#### [Exercise directions]
If a line in the records below contains "agent", copy that line.
____________________
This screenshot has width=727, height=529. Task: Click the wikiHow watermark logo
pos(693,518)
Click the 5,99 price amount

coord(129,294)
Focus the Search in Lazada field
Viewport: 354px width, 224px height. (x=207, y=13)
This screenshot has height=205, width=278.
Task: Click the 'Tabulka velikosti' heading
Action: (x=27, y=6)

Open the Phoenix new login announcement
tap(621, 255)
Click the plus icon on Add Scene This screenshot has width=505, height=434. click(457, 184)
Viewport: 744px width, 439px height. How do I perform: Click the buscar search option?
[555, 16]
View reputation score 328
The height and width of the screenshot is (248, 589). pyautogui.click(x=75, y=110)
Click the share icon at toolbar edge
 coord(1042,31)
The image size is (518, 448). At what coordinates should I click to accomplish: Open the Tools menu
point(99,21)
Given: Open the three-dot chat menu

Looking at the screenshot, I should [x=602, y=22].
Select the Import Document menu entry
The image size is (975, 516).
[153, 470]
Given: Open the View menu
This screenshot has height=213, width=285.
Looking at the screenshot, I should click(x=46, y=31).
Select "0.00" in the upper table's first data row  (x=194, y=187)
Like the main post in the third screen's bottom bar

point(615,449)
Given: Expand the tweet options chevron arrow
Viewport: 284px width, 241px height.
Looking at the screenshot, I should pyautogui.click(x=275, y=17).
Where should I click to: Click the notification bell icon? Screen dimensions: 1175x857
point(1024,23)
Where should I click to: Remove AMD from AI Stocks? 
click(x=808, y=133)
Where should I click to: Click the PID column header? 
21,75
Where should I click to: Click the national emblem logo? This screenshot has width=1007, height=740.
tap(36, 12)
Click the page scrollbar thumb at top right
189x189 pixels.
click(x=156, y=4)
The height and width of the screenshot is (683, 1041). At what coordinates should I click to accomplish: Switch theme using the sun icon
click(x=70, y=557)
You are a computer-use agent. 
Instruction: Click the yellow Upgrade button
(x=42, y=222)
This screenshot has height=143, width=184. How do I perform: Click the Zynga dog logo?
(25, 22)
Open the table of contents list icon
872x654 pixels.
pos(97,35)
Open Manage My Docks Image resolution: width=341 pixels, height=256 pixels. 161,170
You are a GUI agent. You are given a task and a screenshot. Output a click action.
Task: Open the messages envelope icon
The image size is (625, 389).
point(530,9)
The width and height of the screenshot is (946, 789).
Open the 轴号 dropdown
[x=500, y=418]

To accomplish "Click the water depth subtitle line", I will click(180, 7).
____________________
#### [Output]
You are a computer-use agent. 
You are a GUI agent. You are given a task and a screenshot. Output a click action.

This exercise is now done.